Under ultrasound guidance, a 12 F Mallecot catheter was inserted in the cystic cavity with drainage of approximately 150 ml of serous fluid, which reduced the size considerably. Under appropriate antibiotic cover, right hemithyroidectomy was done, with excision of a large redundant skin ellipse and neck muscles, and identification and preservation of the external branch superior laryngeal and recurrent laryngeal nerves, and the superior and inferior parathyroids. On naked eye examination, the surgical specimen revealed a normal thyroid at periphery, and on histology it showed large areas of necrosis, fibrinoid material, fibro-collagenous tissues and inflammatory infiltrates comprising of neutrophils and lymphocytes (Fig. 3). There were foci of calcification, dilated follicles with flattened epithelium at periphery and no evidence of malignancy. The histological diagnosis was that of chronic organizing abscess in thyroid. Postoperative period was uneventful and patient was discharged after drain removal on the 4th postoperative day free of any complications of surgery. The patient is on regular follow up with no complaints.

Figure 3.
Click for large image
Figure 3. Photomicrograph of section from thyroid nodule showing thyroid follicles and abscess cavity filled with necrotic material and fibrosis suggestive of chronic organizing abscess (H&E stain, 40 × original magnification).

Suppurative thyroiditis, though common in pre-antibiotic era, is now rare and mainly reported from developing countries.
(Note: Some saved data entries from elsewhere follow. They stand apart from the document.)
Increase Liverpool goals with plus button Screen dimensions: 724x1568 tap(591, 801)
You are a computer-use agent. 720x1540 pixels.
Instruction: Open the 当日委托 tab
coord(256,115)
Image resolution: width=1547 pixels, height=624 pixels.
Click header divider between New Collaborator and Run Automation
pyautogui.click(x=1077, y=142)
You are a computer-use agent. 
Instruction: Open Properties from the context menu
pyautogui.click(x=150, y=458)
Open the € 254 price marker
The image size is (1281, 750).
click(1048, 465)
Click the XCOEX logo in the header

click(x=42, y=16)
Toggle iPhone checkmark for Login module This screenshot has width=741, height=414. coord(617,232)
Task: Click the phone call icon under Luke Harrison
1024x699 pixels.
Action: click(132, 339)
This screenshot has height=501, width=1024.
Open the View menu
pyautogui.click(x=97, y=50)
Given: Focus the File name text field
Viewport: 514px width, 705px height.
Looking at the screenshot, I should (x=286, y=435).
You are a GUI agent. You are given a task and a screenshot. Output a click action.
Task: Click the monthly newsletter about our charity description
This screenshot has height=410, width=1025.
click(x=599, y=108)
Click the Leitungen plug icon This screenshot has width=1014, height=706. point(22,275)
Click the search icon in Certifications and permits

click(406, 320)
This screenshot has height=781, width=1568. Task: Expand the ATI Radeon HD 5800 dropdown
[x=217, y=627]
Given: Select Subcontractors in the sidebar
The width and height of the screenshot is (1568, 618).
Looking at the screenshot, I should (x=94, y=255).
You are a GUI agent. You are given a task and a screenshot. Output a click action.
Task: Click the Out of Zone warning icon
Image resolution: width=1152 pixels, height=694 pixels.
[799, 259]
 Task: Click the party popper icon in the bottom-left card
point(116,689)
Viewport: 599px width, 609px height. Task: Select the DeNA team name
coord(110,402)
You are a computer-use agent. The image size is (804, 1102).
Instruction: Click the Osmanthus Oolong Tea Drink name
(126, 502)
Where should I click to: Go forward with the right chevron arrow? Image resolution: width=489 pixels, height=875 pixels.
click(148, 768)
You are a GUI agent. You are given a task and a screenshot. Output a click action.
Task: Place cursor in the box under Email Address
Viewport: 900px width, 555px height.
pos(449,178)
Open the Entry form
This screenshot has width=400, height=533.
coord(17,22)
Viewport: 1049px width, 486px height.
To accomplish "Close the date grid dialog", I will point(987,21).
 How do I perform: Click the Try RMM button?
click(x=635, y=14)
The suppuration of thyroid gland is mostly a secondary phenomenon with primary infective focus elsewhere, commonest being the upper respiratory tract. The thyroid is relatively protected from infection by its capsule, the rich vascular and lymphatic supply, and its high iodine content [1]. However, various factors like congenital pyriform sinus [2], thyroid/neck injury, blood-borne infections, surrounding infections and intrinsic gland pathology like nodular goitre, thyroid cyst, and papillary thyroid cancer may predispose to suppurative thyroiditis [3, 4]. Infection in pre-existing thyroid pathology may present with localized thyroid abscess. Suppurative thyroiditis usually presents with features of acute inflammation, however, in patients with immuno-suppression due to cortico-steroid therapy, diabetes, HIV, old age, or those receiving prolonged or inadequate antibiotic therapy, the acute features of inflammation may not be apparent. The most common organisms isolated are the staphylococcus aureus, other organisms being Escherichia coli, usually following urinary tract infection, mycobacteria, fungi, nocardia and actinomycosis [4, 5]. It seems highly plausible that the present patient had a pre-existing endemic goiter with thyroid nodule or cyst, with secondary sub-acute infection that resulted in massive thyroid enlargement over a long period of time. A chronic organizing abscess restricted to one thyroid lobe and resulting in such a large swelling without any major symptoms is very rarely seen.